Never, fucking, mind...


----------



## bryanpaul (May 15, 2011)

40oz malt [email protected] 2.25 out the door x 4 = 9.00$...


----------



## bailgun (May 15, 2011)

and use that leftover buck for some duct tape to play edward 40 hands.


----------



## Menyun (May 15, 2011)

lol dont get to mad man ... plenty to do .. wacking off is a mans best past time will calm you down too... naw seriously though grab a stick and a knife and carve something, get a pack of cards and play solitary if your alone or poker if you have people with you. Reading a book is always a good way to past the time if thats your thing. the possiblilities are endless really man.... if your near water go fishing .. they bite better when its raining... if you can't get bait,hook, and line jump in and hand fish just look for holes in the banks... old tires under the water, whatever fish can hide in they'll bite your hand and you just keep hold... exporation is alway good too, when its raining if theirs old buildings near by it gets you out of the rain and its cool, never know what kinda goodies people might leave behind although lol watch your step ive fell through a few floors in some buildings. Liquor is always fun to dude if you have the money buy a fifth of somethin and down it... being drunk is win win when your miserable. Even playing in the mud is appealing when you get drunk enough.


----------



## viking (May 15, 2011)

Alcohol is your friend.


----------



## Ithyphallic (May 15, 2011)

Yeah man, use your imagination. Pick up a pencil and doodle, write your thoughts as they come (actually a pretty cool experiment, I've done some amazing and productive thinking through just writing what I think as I think it, tends to direct itself to problems in my life, it makes you slow down your though process and consider everything more closely, or it's gibberish and nonsense, which is fun too) 

Booze it up, I've spent an afternoon with a bottle of whiskey and a good book, drank and read until I couldn't read any more (there was a point about six shots in where my imagination got really vivid and it was more like watching a movie than reading a book,) then when you can't read anymore your drunk and can go find your own fun waaay easier. 

Go jump around a playground, seriously, it's fucking AWESOME! Take your shoes off and squish your toes in the mud. Rain + bare feet is win as tits. And tits are pretty damned win.

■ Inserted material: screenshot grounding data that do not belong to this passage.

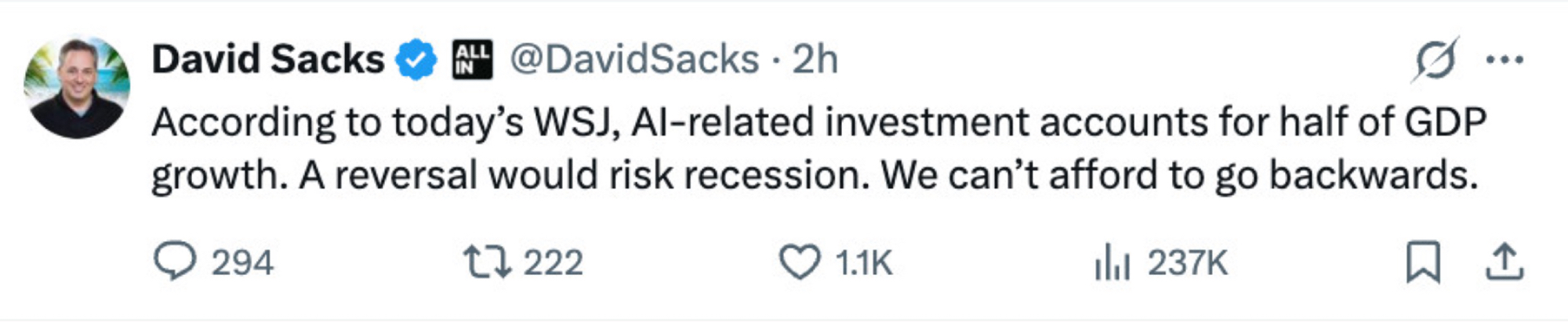Click the share upload-arrow icon
The image size is (1568, 322).
pyautogui.click(x=1504, y=262)
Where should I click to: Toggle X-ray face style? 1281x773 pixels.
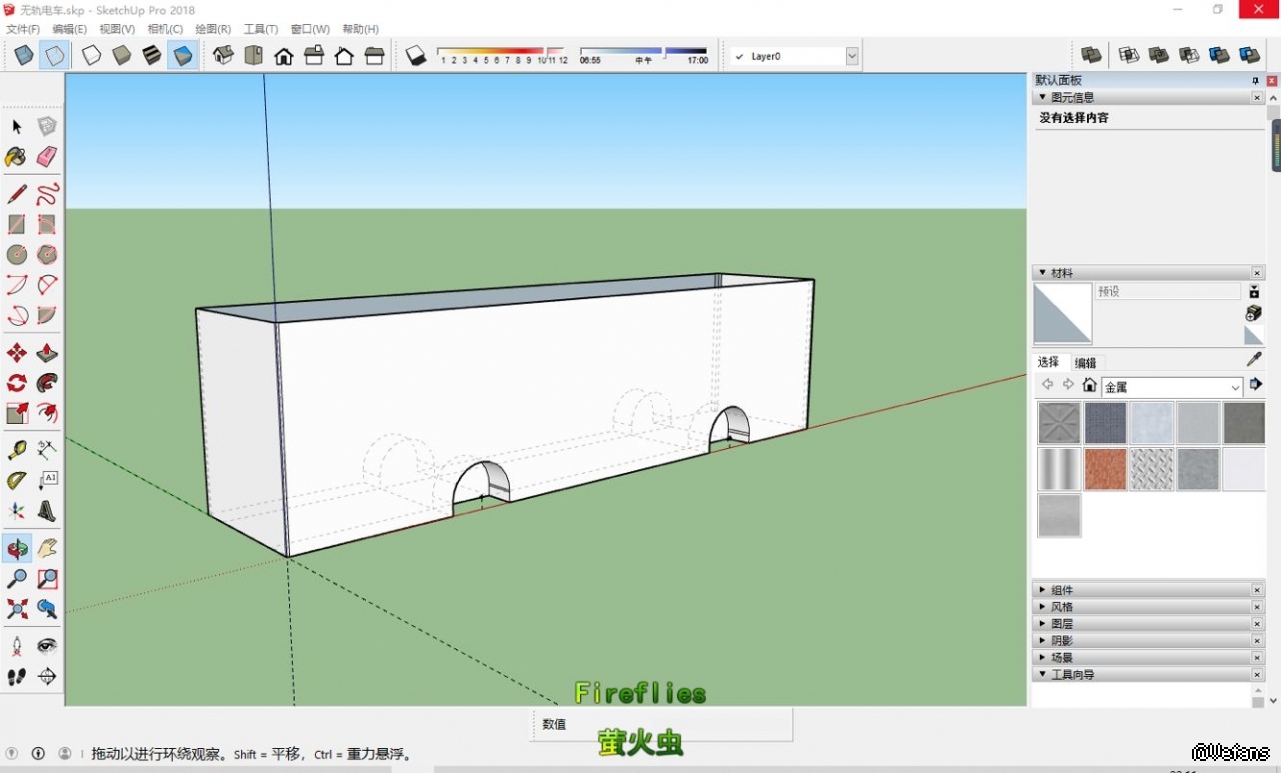(x=24, y=56)
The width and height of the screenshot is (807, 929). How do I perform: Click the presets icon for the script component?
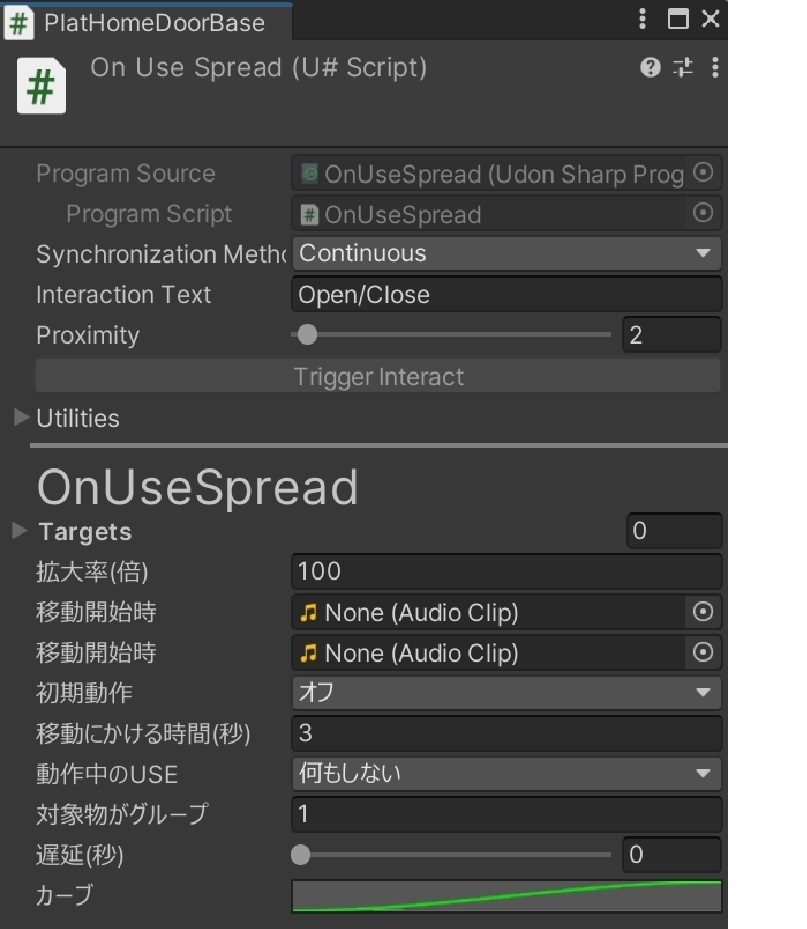681,67
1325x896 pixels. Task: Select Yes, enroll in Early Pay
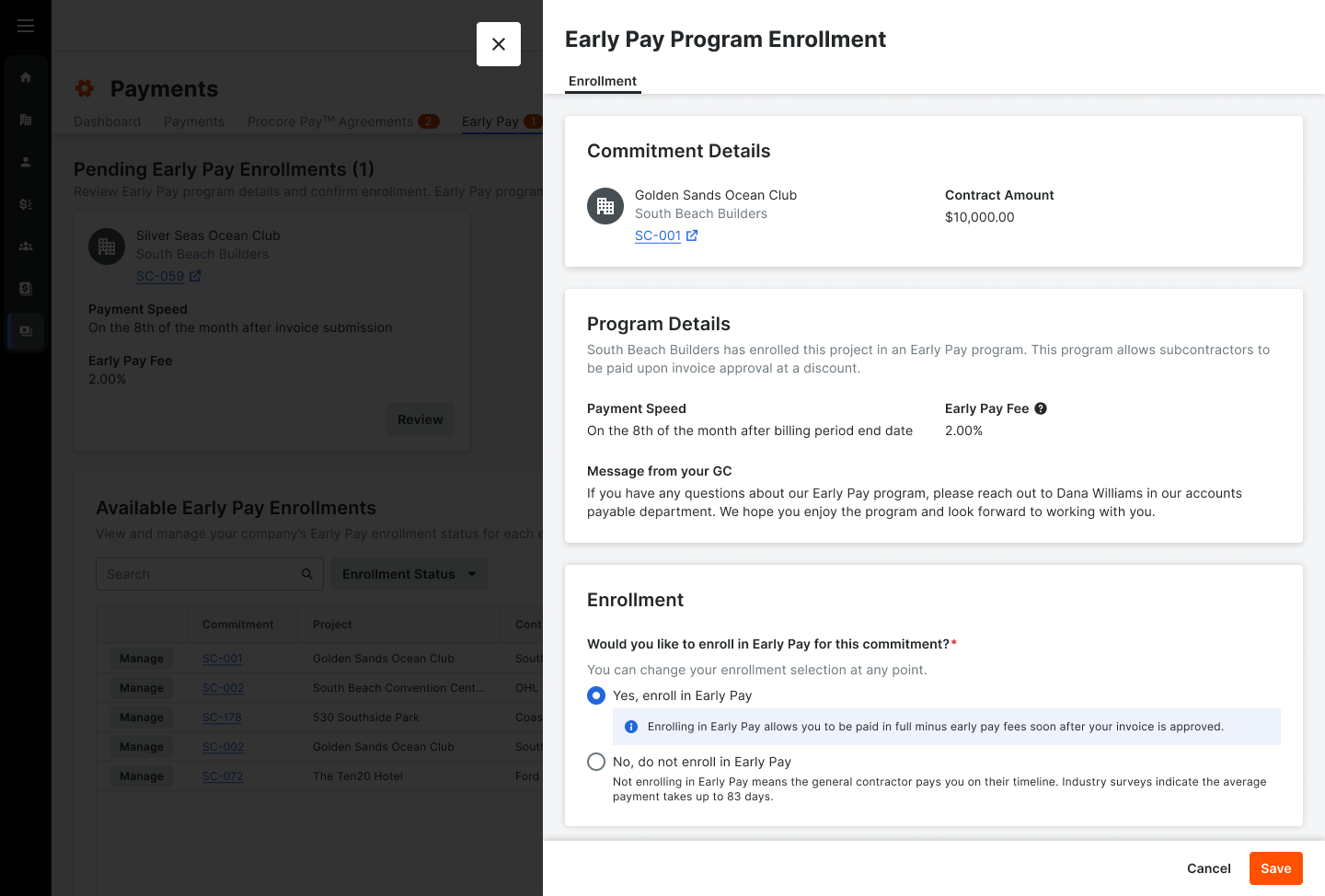(596, 695)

Hmmm...I dunno man, use your noggin. I'm going to be starting to carve my own set of norse runes once I find suitable bones, that'll occupy my time on trains and shit while I'm travelling this summer.


----------



## Rambler (May 15, 2011)

Def some good ideas in here, a couple of 40s would be excellent right now but its a dry county on Sundays. Probably gonna doodle around might go fishing to. I did finish my "time" ring tho, wooo.


----------



## viking (May 15, 2011)

> a couple of 40s would be excellent right now but its a dry county on Sunday


I really don't understand that no Sunday drinking rule some of you yanks have. Christians are weird.


----------



## piratehobo (May 15, 2011)

make something. patch up that hole in da crotch of yer pants. draw. write... that no alkyhol thing sukks, so much easier to meet ppl when booze is involved, for me anyway.


----------



## Diagaro (May 15, 2011)

Um its not "us yanks" theres alot of states with really fucked up alcohol laws like Arkansas has like 60% of its counties "dry" = no liquor, beer or wine sales - ANYWHERE!
Thats when you make your own and get people drunk for free (that way its not illegal - only illegal if you sellin booze) man I could have so much fun in some dry counties making some wines and rums! FUCK DA POLICE!!!
Werd, write some stuff, I mainly write my journals when I'm bored, alone, depressed - whatever - and they come out as vivid and captivating as a novel and its only me outlining the world that surrounds me in the way I perceive it!!!


----------



## Rambler (May 15, 2011)

So I ended up going fishing and catching two baby blue gill, wooo. W('_')W

Still had fun and actually passed the time pretty fast. I think im going to bring my fishin pole when I catch out.


----------



## bacongator (May 15, 2011)

what have we become?ask your mommy to make cookies d bag fuck you and everything you stand for you fuck.


----------



## Ithyphallic (May 15, 2011)

Shut the fuck up bacongator.


----------



## MrD (May 16, 2011)

bacongator said:


> what have we become?ask your mommy to make cookies d bag fuck you and everything you stand for you fuck.


 
Back in my day, trolling was a art.
What HAVE we become?


----------



## Raging Bird (May 16, 2011)

We go to the river. At night, we do graffiti, which we suck at, but it's something to do. Building a fire and chilling around it anywhere is fun. It feels good as shit to do healthy things - sometimes I run or meditate. The endorphins / peace of mind are worth the lost punk points


----------



## Puckett (May 16, 2011)

I read, i always have a few books on me. and when im done i can trade them off to another kid. win/win


----------



## liz79 (May 16, 2011)

viking said:


> I really don't understand that no Sunday drinking rule some of you yanks have. Christians are weird.


 
i dont get it either, in arkansas they have that but theres a place right outside of my hometown that sells all day sunday thank god.


----------



## outskirts (May 20, 2011)

thirtydollarbillyall said:


> We go to the river. At night, we do graffiti, which we suck at, but it's something to do. Building a fire and chilling around it anywhere is fun.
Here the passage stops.